Parashat Lekh-Lekha: Making the Trip Your Own

In the end of last week’s parsha we learned that Avram’s father, Terah, had already started the family out on a journey to the land of Canaan. They never actually made it there, but they did leave their homeland, Ur Casdim, and travel part of the way to Canaan, stopping in Haran and settling there (Gen 11:31). Now, in this week’s parsha, God tells Avram to do the same thing his father had intended on doing –leave his homeland and travel to the land of Canaan. Why? What is the Torah telling us here?

All of our parents have already started our journeys for us. They brought us into the world and set us on a road, usually the road they themselves had been travelling. What happens next is essential. In Avram’s case, God says: lekh lekha, literally “go to or for yourself.” Rashi says it means, “go for your own good.” I read it as “make the trip your own.” Yes, it is the same path your father intended to walk, but make it yours, take ownership of it.

God continues by saying that Avram should leave his land, his birth place and his father’s house. Ironically, he will be fulfilling God’s command to leave behind his past by continuing his father’s journey. Avram’s leave-taking is a break that is continuous, a continuity that is also a break with the past.

Here is what makes it a break, what makes it a brand new journey for Avram. Terah went of his own accord, but Avram does so at God’s command. This is a journey originally conceived by man, but now sanctified by God’s command. As such, the journey, though physically the same, becomes entirely new and holy. The act is the same, but the intention, the kavanah, is different. Like a blessing before the performance of a mitzvah, God’s command transforms an ordinary action, the taking of a journey, into a special, holy one.

Avram makes the trip his own by making it also God’s trip, by making his travels a response to God’s command. The command begins with just Avram, lekh lekha, “Take this trip for yourself,” but it ends with both God and Avram -- el ha’aretz asher areka, “to the land that I will show you.” I and you, God and Avram, joined in that single word areka, which encompasses both the I and the you of “I will show you.” The Sefat Emet says this phrase means God will show you things you cannot see on your own. The trip’s destination becomes larger, grander, as a result of its sanctification by God.

The final destination for Avram’s physical journey is indeed the same as Terah had intended, the land of Canaan. But God does not speak of this physical destination. He speaks of “the land that I will show you,” of an open future. Terah’s journey ends before he reaches his final destination, stopping in Haran and dying there. But Avram’s journey never really ends. God tells him to keep walking, to traverse the land lengthwise and widthwise, and so Avram keeps travelling and God keeps showing him things, the sand and the sky, the future.

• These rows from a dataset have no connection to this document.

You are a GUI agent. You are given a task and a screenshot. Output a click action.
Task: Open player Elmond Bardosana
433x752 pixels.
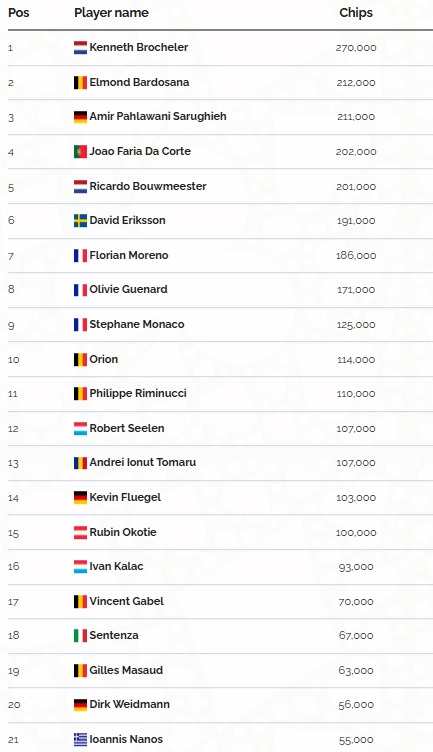tap(139, 82)
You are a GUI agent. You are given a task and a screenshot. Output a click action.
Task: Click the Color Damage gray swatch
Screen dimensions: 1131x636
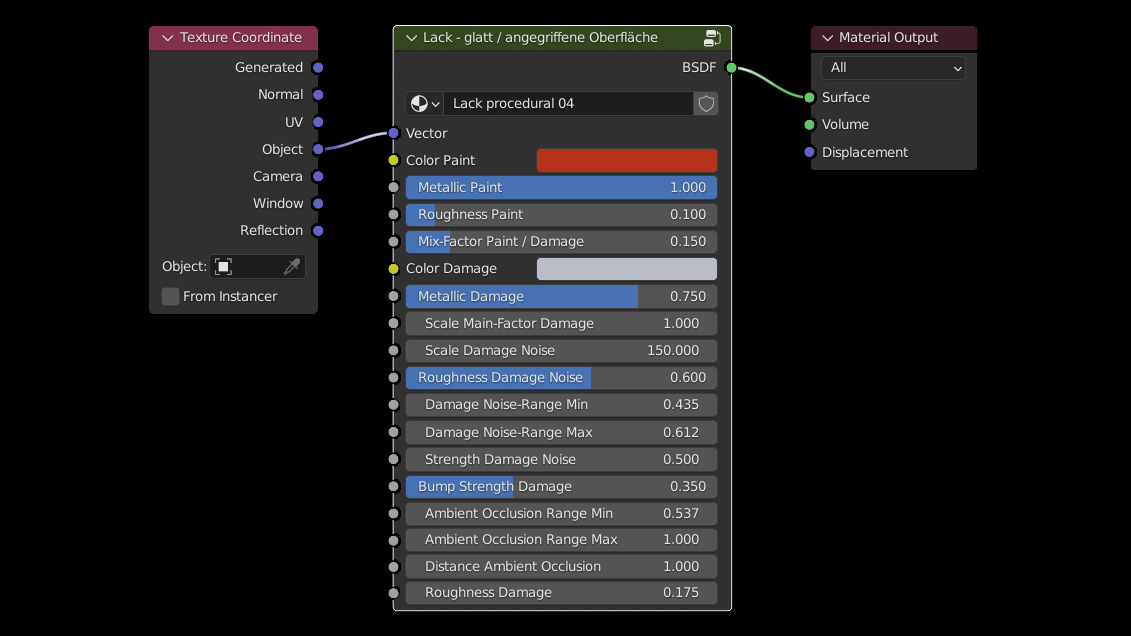point(626,269)
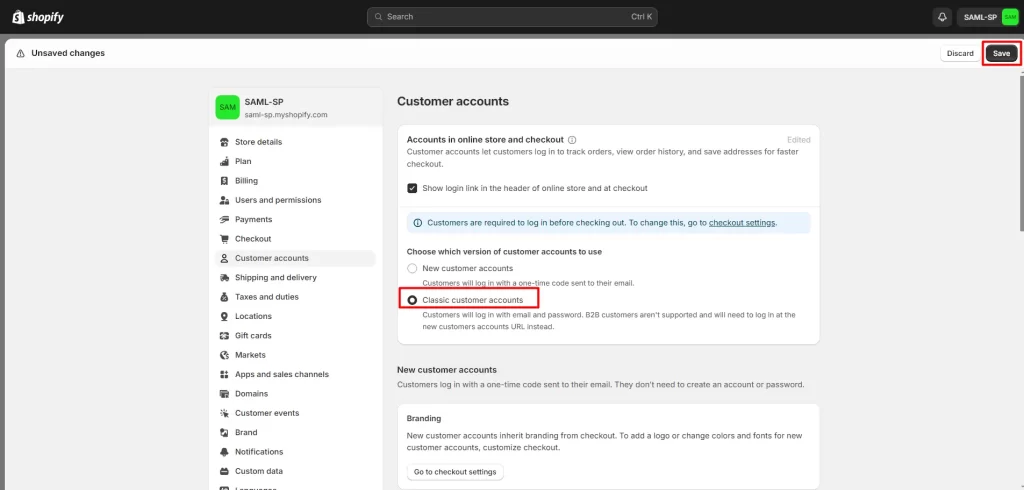Select Classic customer accounts radio option
Screen dimensions: 1024x490
tap(412, 300)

Avram’s journey is the task of every child. From the child’s perspective, every parent’s path is like Terah’s, just a physical road they have been asked to follow. Every child has the obligation and the opportunity to heed God’s call to Avram -- to make the trip her own, to give it meaning and sanctification, a sense of novelty and a future.

1 comment:

  1. Great. And the concept of Lech L'cha names the whole parsha!

    I would note that in the text, G-d never tells Avraham where to go; the emphasis is on the leaving ("from your land, from your . . .") to the place "I will show you." It's Avram who chooses the destination.

    So perhaps the point is that you need to leave and make life your own, and choose your destination knowing that where you arrive will be where G-d takes you.